Avoid swimming at Washoe Lake State Park south of Reno until further notice – toxic algae has been spotted there.
Scientists sampling surface waters there have identified a potential harmful algal bloom along the shore, the Nevada Department of Conservation and Natural Resources reported Thursday.
Exposure to toxic algae can make you sick. Children are especially at risk, and it can kill pets, livestock and wildlife.
The lake will remain open for motorized boating as well as paddling.
Toxic algal blooms are not actually algae, according to a department brochure. They’re made of billions of tiny organisms called cyanobacteria that release toxins when they die.
Algal blooms can last for days or weeks and toxins can last for days after the bloom. They’re most common in the summer when the water is warm and stagnant.
A harmful algal bloom may be present if:
- The water smells rotten.
- Large mats or scums are floating on the surface.
- The water looks like green paint.
- There are bright colors like blue, green, white, brown or red.
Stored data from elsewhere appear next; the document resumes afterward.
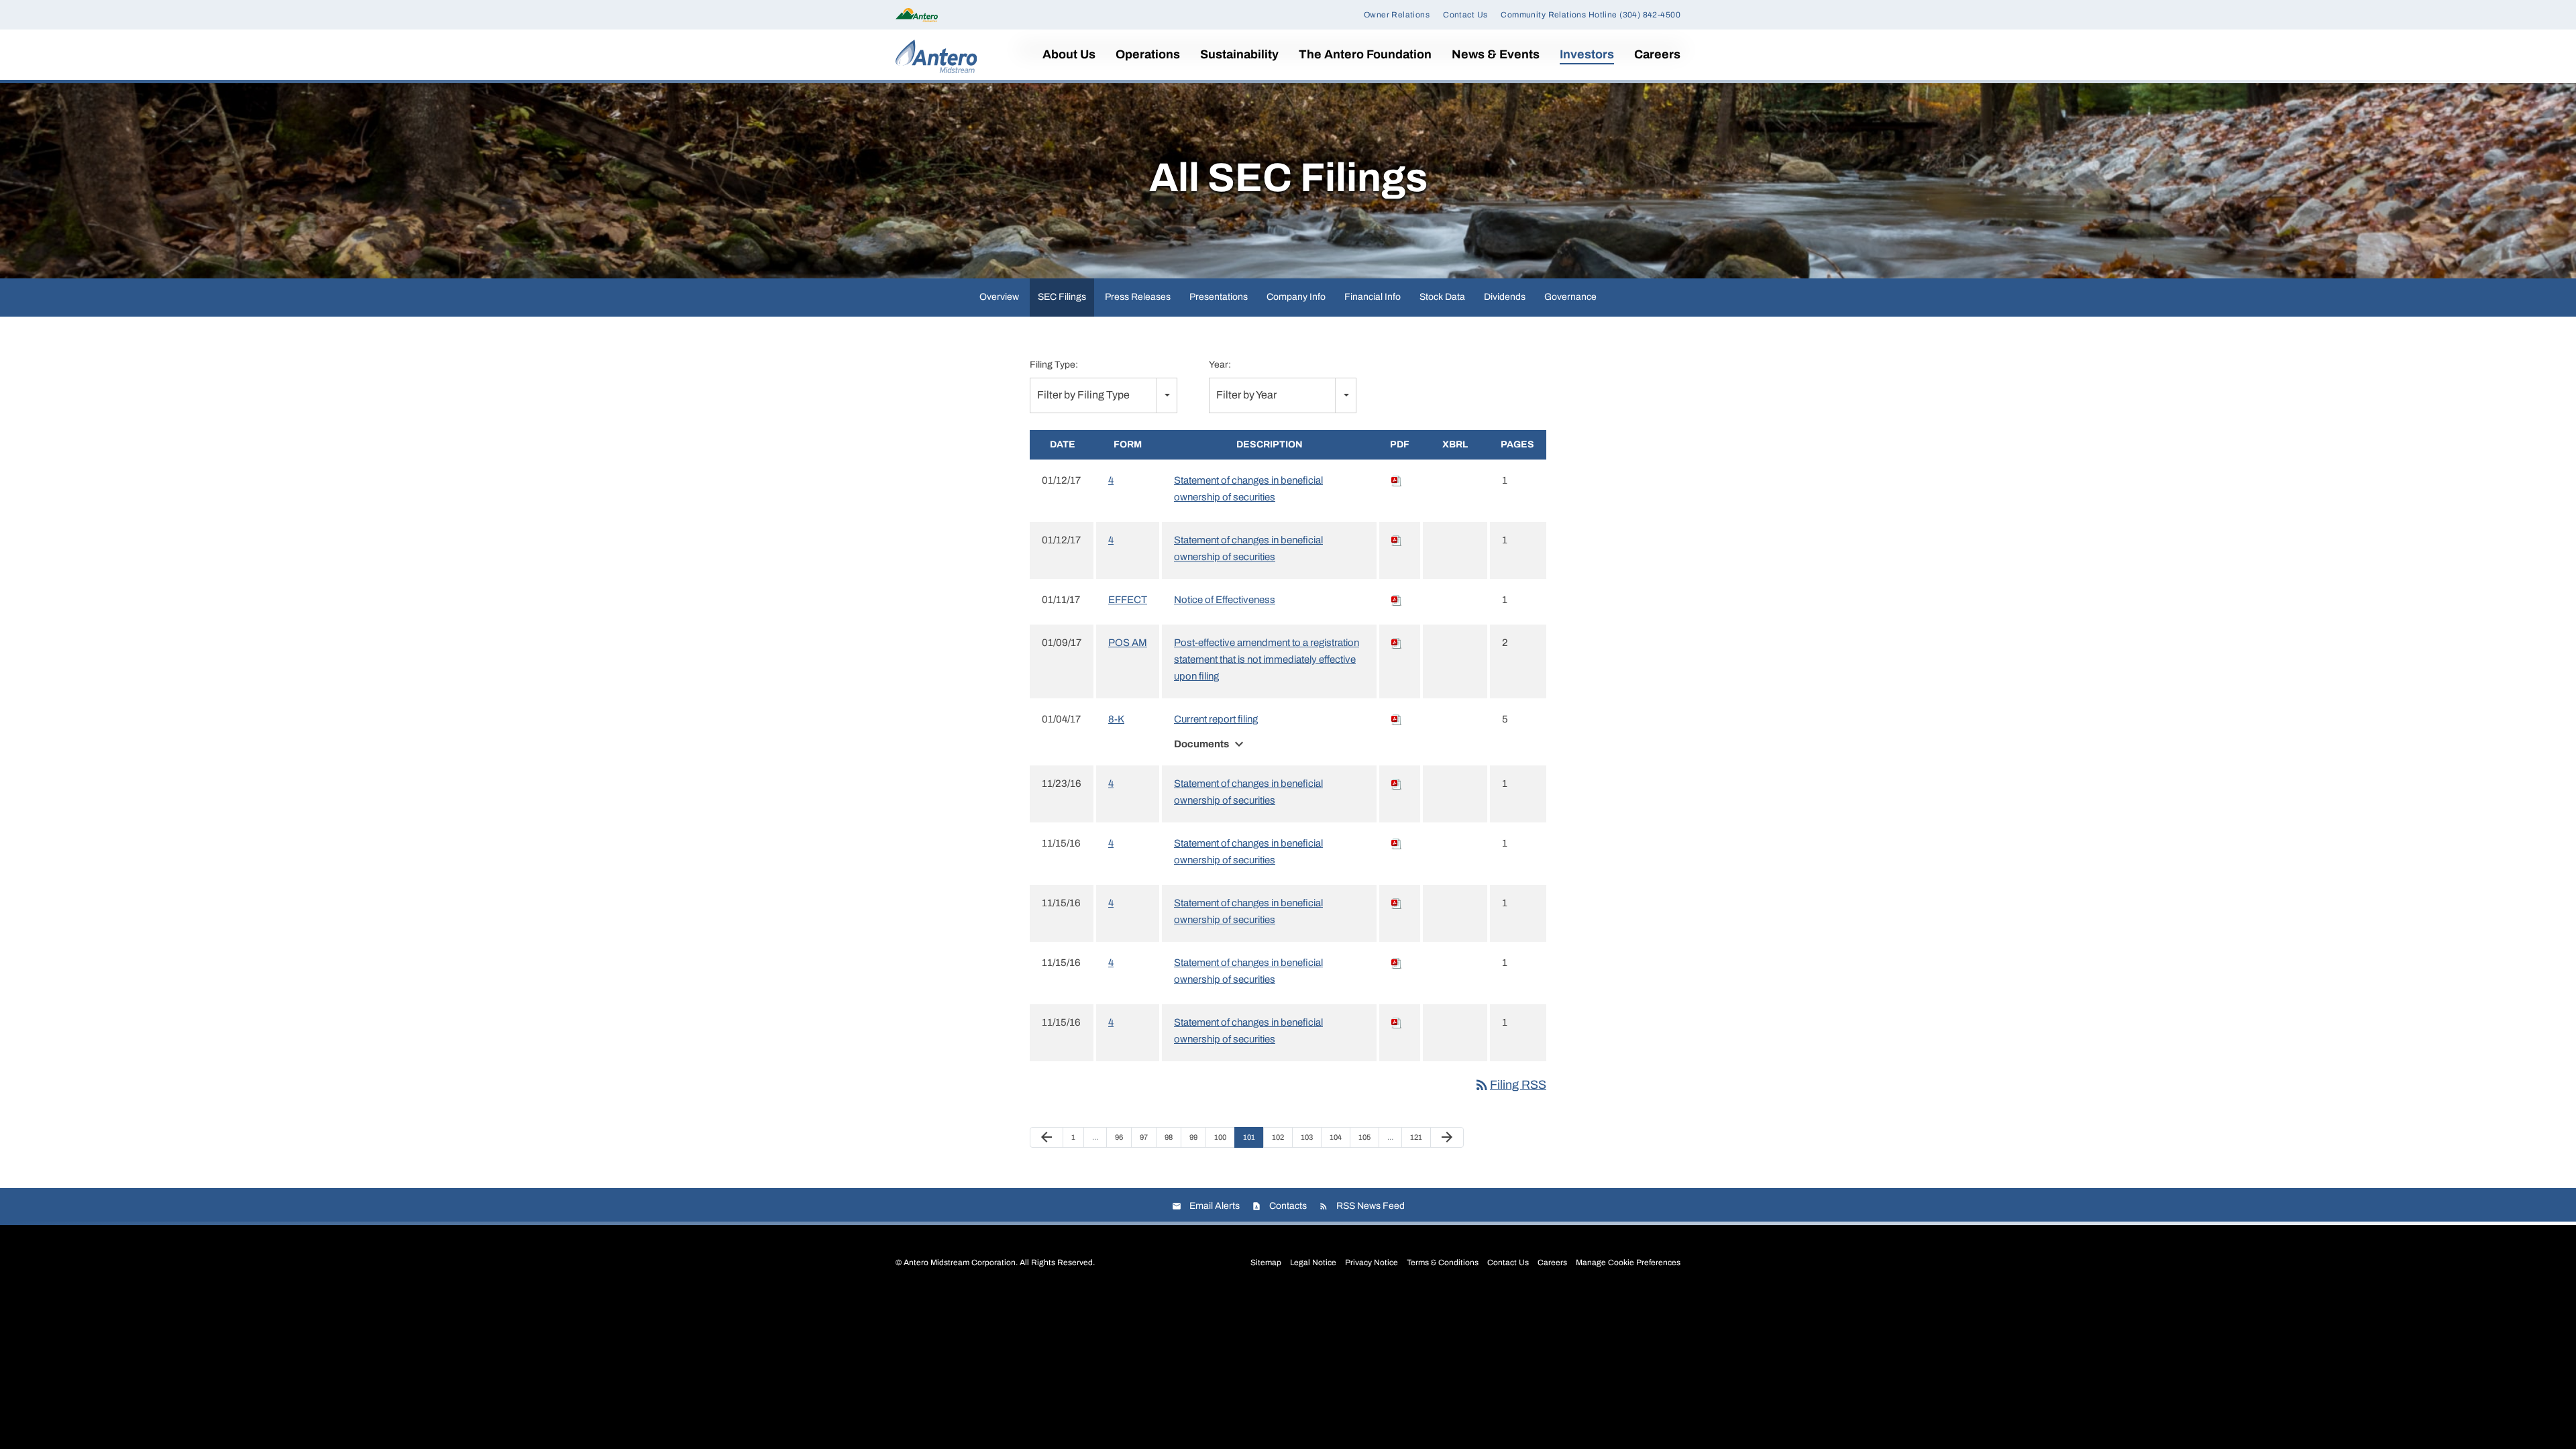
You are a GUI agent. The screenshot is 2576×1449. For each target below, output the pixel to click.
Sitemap (1265, 1262)
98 (1172, 1136)
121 (1417, 1136)
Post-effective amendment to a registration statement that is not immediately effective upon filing (1266, 659)
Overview (999, 297)
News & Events (1496, 54)
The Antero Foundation (1365, 54)
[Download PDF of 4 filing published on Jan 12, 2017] (1396, 480)
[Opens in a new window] (917, 14)
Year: (1220, 365)
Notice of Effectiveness (1224, 599)
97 (1147, 1136)
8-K (1116, 719)
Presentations (1218, 297)
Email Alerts (1214, 1206)
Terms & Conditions (1443, 1262)
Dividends (1504, 297)
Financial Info (1372, 297)
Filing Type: (1054, 365)
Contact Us (1465, 15)
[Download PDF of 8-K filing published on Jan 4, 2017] (1396, 719)
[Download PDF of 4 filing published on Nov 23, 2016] (1396, 783)
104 (1337, 1136)
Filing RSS (1510, 1084)
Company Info (1296, 297)
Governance (1570, 297)
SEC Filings (1062, 297)
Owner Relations (1397, 15)
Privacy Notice (1371, 1262)
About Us (1068, 54)
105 (1366, 1136)
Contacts (1288, 1206)
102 (1279, 1136)
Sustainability (1239, 54)
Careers (1657, 54)
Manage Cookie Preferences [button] (1628, 1262)
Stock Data (1442, 297)
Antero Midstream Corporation (960, 1262)
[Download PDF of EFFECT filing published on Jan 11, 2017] (1396, 599)
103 (1308, 1136)
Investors (1587, 54)
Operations (1148, 54)
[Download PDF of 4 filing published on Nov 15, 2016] (1396, 843)
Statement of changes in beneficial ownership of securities (1248, 488)
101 (1250, 1136)
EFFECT (1127, 599)
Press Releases (1138, 297)
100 (1222, 1136)
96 (1122, 1136)
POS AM (1127, 642)
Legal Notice (1313, 1262)
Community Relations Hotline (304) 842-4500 (1590, 15)
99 (1197, 1136)
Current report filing (1216, 719)
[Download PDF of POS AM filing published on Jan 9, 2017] (1396, 642)
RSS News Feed (1370, 1206)
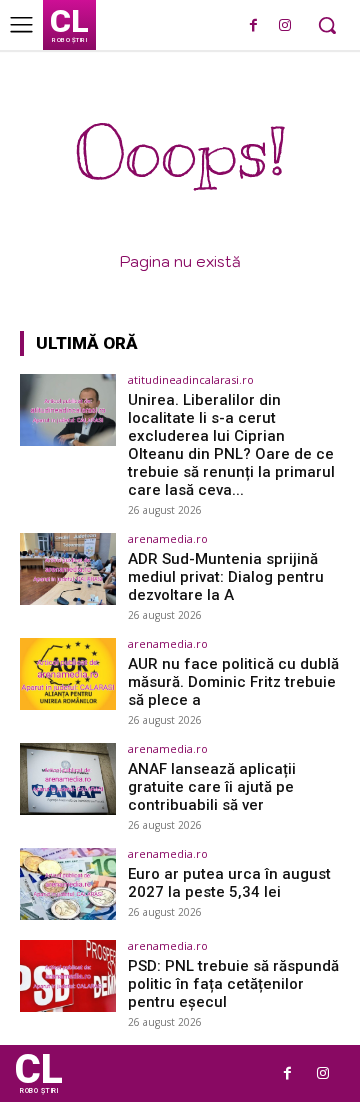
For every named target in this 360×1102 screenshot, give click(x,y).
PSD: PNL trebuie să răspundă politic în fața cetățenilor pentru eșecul (233, 984)
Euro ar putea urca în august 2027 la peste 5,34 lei (229, 883)
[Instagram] (284, 26)
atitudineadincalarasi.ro (191, 379)
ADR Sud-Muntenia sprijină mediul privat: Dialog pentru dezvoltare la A (226, 577)
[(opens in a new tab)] (68, 410)
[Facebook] (253, 26)
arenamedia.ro (168, 538)
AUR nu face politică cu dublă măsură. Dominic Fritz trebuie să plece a (233, 682)
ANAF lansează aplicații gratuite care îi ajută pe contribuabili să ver (212, 787)
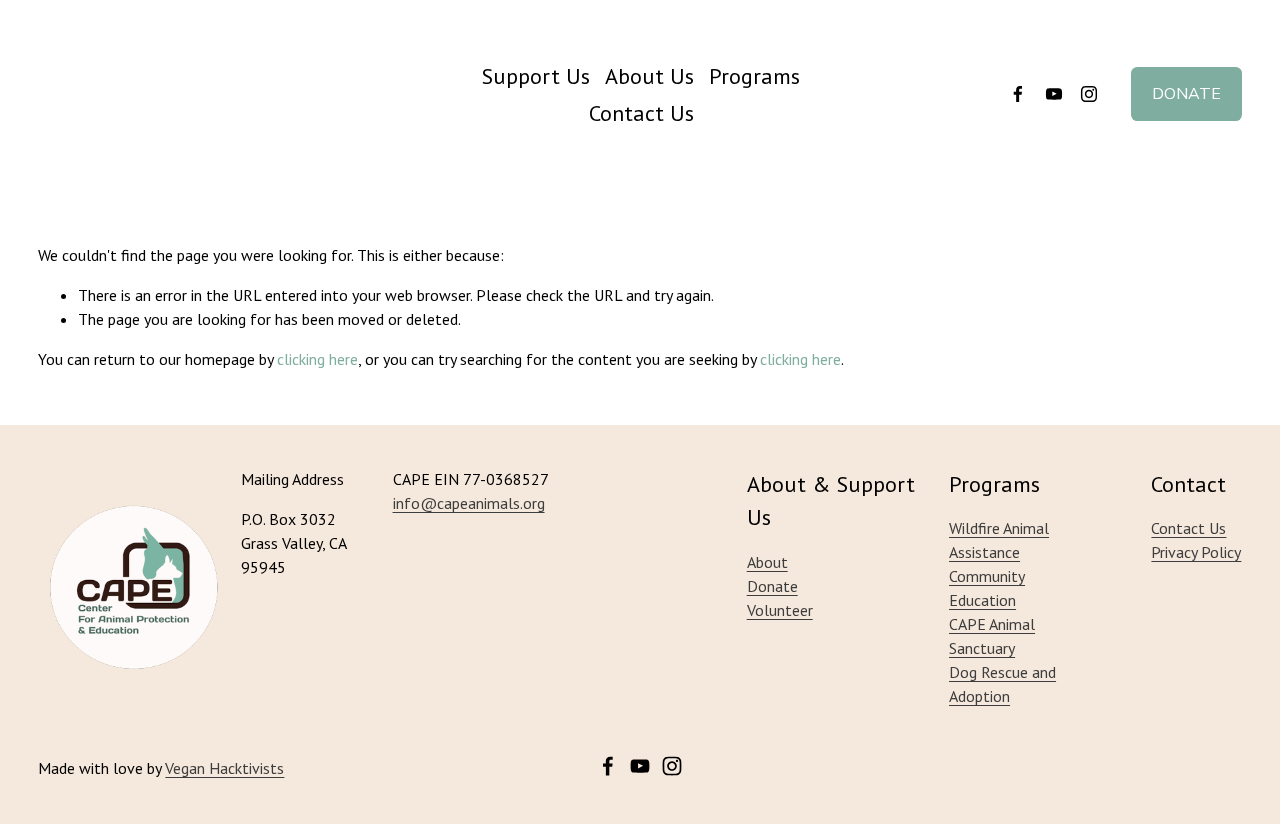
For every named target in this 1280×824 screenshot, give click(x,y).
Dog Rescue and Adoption (1002, 684)
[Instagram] (1089, 94)
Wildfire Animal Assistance (999, 540)
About (767, 562)
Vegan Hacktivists (224, 768)
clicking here (317, 359)
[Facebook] (1018, 94)
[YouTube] (1054, 94)
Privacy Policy (1196, 552)
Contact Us (641, 112)
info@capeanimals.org (469, 503)
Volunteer (780, 610)
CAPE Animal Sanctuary (992, 636)
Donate (1186, 94)
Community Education (987, 588)
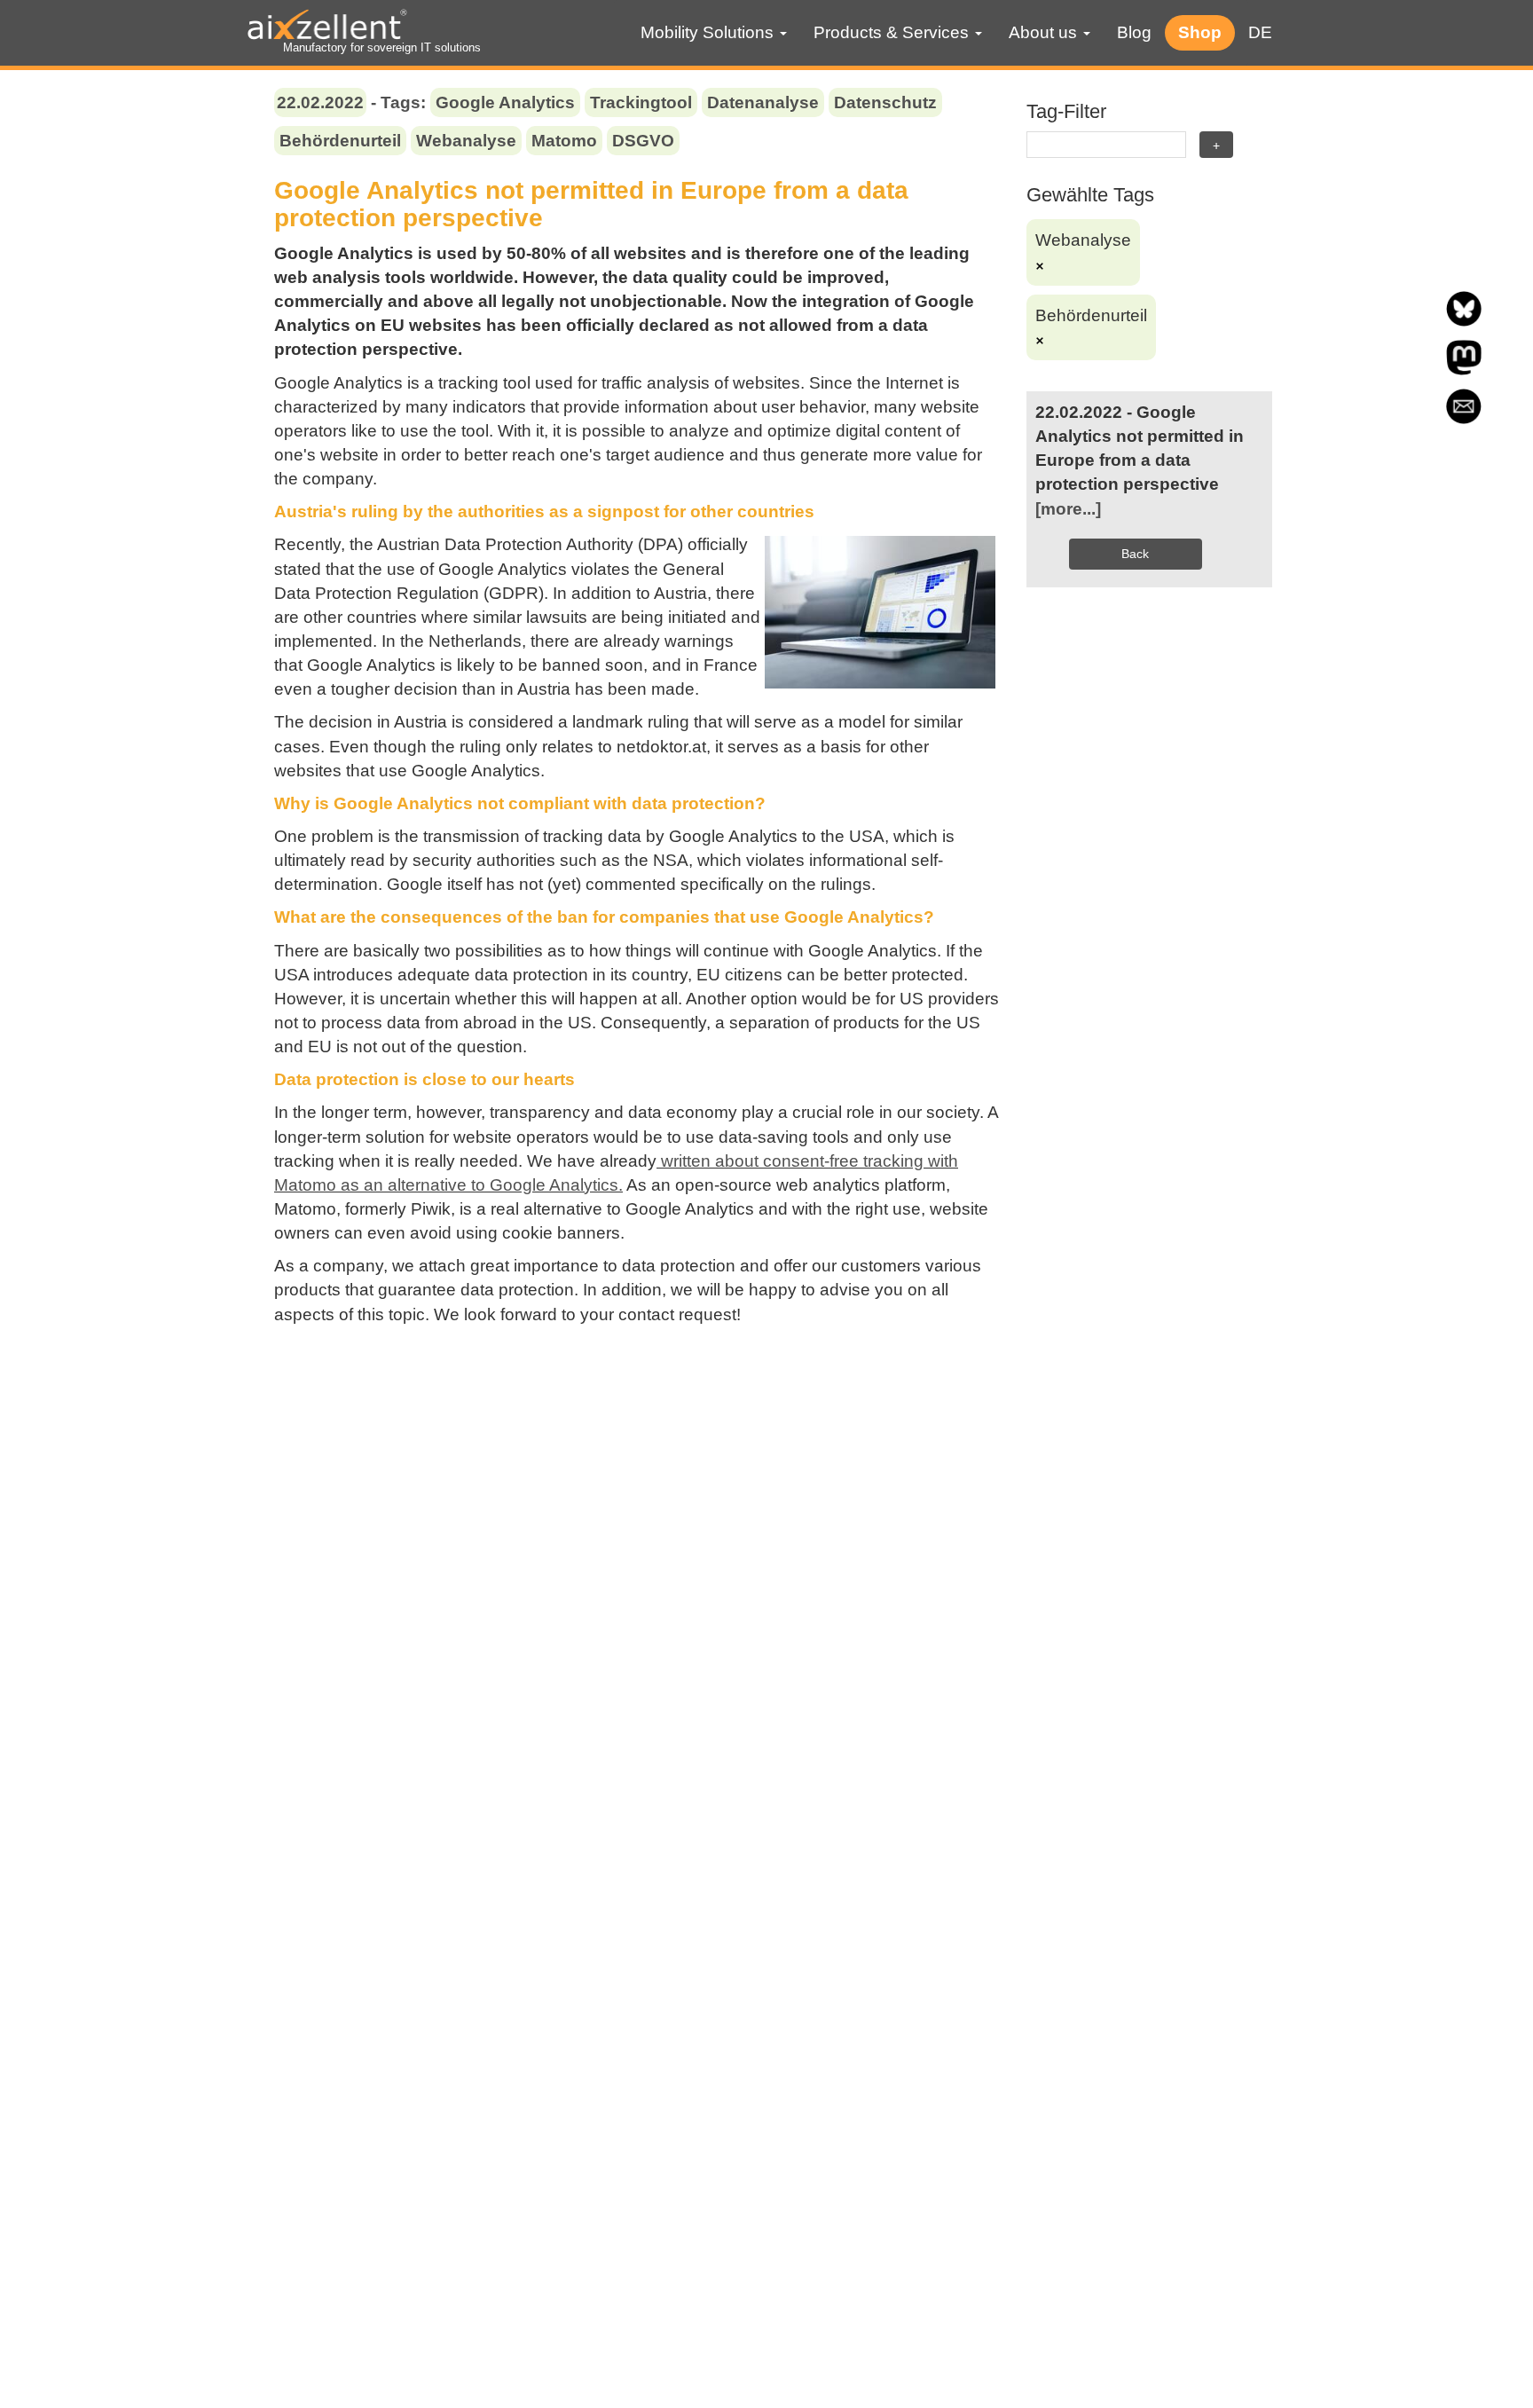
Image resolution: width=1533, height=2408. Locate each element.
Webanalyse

The Conservation and Natural Resources department recommends that you should avoid wading, swimming, jet-skiing or water skiing in water containing possible algal blooms.
- Human symptoms: Diarrhea, nausea/vomiting, muscle cramps, hives/rashes, trouble breathing, and skin, eye or throat irritation.
- Animal symptoms: Weakness, fatigue, excessive salivation or drooling, staggering, difficulty breathing, vomiting, convulsions and death.
Keep children and pets away from the water. Do not drink, cook or wash dishes with the affected water.
If you come in contact with the water or the algal scum, wash the area thoroughly with clean water from a safe source.
Fish can collect algal toxins in their bodies, but fish in Nevada likely have lower levels because blooms are irregular, a department news release said.
If you decide to eat a fish you catch during a bloom, wash it carefully with clean water and only eat the fillets. Throw skin and internal organs in the trash; they may have higher levels of algal toxins.
To report a suspected harmful algal bloom in Nevada, call the Nevada Division of Environmental Protection at 888-331-6337.